Source passage:
○ ○ ○ ○ ○
By the 1980s, Tyco dominated that market in electric racing, also producing the first "slot trucks" known as US-1 Trucks, as well as the radio control category. Diversification continued with the 1989 purchase of the View-Master/Ideal Group, which brought to the company the View-Master, Magna Doodle and the Ideal Nursery line of dolls. In the 1990s, the company branched out with other toys such as airplanes, clones of Lego brand building elements (after the basic patent ran out in 1983), and Sesame Street items. It made a hit in 1991 with their Disney's Little Mermaid dolls that were released during the same period the movie came to theaters. It purchased Matchbox, a maker of model cars, in 1993.[4][5] In 1995, Tyco Preschool was named the primary toy licensee for the Children's Television Workshop. A year later Tyco Preschool launched an extensive new line based on the popular children's program, Sesame Street. When Tyco was purchased by Mattel on March 27, 1997, it was the third largest toy company in the United States. The brand survives as the Mattel Tyco R/C division, while much of the Sesame Street line as well as the Magna Doodle was transferred to the Fisher-Price division.
○ ○ ○ ○ ○
Dataset rows:
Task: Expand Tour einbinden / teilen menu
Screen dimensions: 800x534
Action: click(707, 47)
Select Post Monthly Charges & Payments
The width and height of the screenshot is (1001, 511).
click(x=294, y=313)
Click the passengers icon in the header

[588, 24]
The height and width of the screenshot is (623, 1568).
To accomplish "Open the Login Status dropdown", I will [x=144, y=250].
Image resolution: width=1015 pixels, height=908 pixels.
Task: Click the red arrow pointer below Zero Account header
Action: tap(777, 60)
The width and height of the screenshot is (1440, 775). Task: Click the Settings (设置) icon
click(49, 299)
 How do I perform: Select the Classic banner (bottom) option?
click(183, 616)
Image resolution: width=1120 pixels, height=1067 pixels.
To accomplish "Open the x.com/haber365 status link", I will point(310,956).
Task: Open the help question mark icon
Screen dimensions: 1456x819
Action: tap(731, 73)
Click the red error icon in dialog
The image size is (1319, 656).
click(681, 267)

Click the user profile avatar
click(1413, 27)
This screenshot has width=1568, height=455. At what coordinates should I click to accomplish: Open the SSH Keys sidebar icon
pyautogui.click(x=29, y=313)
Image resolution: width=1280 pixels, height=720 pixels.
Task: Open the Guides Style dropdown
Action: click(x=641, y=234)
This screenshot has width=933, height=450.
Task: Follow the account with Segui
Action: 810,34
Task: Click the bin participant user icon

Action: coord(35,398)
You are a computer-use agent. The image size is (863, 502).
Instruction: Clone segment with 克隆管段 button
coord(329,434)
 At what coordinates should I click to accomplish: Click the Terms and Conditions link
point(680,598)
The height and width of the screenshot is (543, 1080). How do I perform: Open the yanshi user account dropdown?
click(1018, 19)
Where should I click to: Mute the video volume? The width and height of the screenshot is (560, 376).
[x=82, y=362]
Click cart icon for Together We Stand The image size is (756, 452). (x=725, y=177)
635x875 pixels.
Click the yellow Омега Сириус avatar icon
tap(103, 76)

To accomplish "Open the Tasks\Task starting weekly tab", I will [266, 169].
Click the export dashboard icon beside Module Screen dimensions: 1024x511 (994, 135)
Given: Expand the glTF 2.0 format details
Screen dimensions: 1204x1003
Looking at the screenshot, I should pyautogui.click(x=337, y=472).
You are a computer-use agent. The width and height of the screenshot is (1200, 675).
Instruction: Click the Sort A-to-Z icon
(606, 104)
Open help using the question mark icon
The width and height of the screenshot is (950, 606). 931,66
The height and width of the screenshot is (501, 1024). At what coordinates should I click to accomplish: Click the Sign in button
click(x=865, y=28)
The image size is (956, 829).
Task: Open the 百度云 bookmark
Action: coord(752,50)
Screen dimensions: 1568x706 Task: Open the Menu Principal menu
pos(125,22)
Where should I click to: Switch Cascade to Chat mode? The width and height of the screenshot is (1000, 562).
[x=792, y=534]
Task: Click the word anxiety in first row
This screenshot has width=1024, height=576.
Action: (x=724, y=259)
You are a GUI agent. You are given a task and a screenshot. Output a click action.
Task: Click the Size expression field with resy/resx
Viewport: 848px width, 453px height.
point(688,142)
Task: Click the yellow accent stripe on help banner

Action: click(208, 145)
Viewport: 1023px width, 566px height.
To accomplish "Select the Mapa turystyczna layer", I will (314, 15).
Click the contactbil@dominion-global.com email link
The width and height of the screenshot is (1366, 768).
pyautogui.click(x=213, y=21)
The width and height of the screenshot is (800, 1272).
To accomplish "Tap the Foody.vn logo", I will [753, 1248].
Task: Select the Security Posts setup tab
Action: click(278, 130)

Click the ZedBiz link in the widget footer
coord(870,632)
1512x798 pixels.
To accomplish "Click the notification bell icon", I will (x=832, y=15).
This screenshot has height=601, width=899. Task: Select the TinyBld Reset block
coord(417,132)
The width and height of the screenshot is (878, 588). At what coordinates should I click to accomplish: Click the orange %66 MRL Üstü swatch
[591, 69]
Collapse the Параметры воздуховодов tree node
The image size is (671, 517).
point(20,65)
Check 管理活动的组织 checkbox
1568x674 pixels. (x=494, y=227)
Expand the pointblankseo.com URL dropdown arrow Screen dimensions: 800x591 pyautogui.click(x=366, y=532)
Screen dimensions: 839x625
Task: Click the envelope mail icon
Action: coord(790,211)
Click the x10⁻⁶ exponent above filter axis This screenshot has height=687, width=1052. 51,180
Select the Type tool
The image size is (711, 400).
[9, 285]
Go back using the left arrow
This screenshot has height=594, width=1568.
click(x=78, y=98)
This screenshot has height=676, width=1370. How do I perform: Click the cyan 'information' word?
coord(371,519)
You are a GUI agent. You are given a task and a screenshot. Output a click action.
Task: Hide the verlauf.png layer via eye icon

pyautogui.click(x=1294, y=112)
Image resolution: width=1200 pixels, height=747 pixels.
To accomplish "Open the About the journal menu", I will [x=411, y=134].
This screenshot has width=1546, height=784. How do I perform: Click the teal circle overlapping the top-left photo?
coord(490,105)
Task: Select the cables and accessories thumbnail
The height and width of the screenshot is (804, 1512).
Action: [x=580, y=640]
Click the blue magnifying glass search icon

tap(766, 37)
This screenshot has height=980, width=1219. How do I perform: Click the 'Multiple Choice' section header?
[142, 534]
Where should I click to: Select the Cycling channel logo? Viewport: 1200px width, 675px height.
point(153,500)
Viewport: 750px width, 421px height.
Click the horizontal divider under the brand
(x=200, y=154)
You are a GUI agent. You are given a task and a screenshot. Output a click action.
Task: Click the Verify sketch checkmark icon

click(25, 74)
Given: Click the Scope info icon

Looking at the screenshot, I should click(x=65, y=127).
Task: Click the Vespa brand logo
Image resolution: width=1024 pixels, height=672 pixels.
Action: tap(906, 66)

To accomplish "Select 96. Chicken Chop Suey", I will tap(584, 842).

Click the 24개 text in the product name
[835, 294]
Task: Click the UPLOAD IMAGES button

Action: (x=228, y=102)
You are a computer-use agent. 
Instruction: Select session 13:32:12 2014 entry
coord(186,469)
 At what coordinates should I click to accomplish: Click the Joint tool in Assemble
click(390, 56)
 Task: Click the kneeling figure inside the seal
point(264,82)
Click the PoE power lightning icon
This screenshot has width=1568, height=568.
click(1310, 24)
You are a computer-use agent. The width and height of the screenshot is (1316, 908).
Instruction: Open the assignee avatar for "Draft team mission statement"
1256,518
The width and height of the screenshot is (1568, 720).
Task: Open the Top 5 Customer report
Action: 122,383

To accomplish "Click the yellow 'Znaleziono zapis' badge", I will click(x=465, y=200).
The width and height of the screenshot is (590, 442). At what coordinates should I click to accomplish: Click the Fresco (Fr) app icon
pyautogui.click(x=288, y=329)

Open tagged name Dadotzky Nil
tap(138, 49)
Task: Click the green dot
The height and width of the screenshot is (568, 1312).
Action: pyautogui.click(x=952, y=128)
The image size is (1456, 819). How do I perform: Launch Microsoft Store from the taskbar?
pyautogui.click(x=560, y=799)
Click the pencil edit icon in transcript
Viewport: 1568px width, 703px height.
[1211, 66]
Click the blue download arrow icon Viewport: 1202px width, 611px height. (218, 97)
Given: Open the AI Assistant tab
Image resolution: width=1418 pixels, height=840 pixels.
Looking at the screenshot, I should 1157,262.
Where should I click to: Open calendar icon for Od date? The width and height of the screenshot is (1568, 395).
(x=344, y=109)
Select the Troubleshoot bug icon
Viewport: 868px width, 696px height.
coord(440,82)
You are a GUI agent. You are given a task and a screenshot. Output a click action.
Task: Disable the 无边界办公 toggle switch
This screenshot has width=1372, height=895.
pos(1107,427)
○ ○ ○ ○ ○
Set problem 1: In the Tyco history text, which company purchased Tyco on March 27, 1997?
Set problem 2: List every product or line that the Tyco history text says the 1989 View-Master/Ideal Group purchase brought to the company.
Set problem 3: Please extend the Tyco history text with a few sentences that pick up after its final sentence.
These records were drawn from a separate source.

Exercise output 1: Mattel

Exercise output 2:
- View-Master
- Magna Doodle
- Ideal Nursery line of dolls

Exercise output 3:
The Tyco model railroad business was purchased back by the Tyler family in 1977, who revived them under the Mantua Industries brand. Tyco exited the model railroad business after the 1993 catalog. Many of the Tyco model train products were then produced by Mantua and by International Hobby Corporation (IHC). In 2001, Mantua ceased production of its model railroad lines, and sold the model railroad business to the Model Power company, which continued to sell a few items such as steam engines as its Mantua Classics brand until the business closed in April 2014.


----------



## Old_Hobo (Feb 20, 2014)

Question: so who is producing those "new" Mantua items today? I see they still have product coming out. 

https://www.walthers.com/exec/manuinfo/455/Mantua_Metal_Products.html

Or is that going to go away once they sell out those items, as Model Power (who last owned Mantua) closed earlier this year?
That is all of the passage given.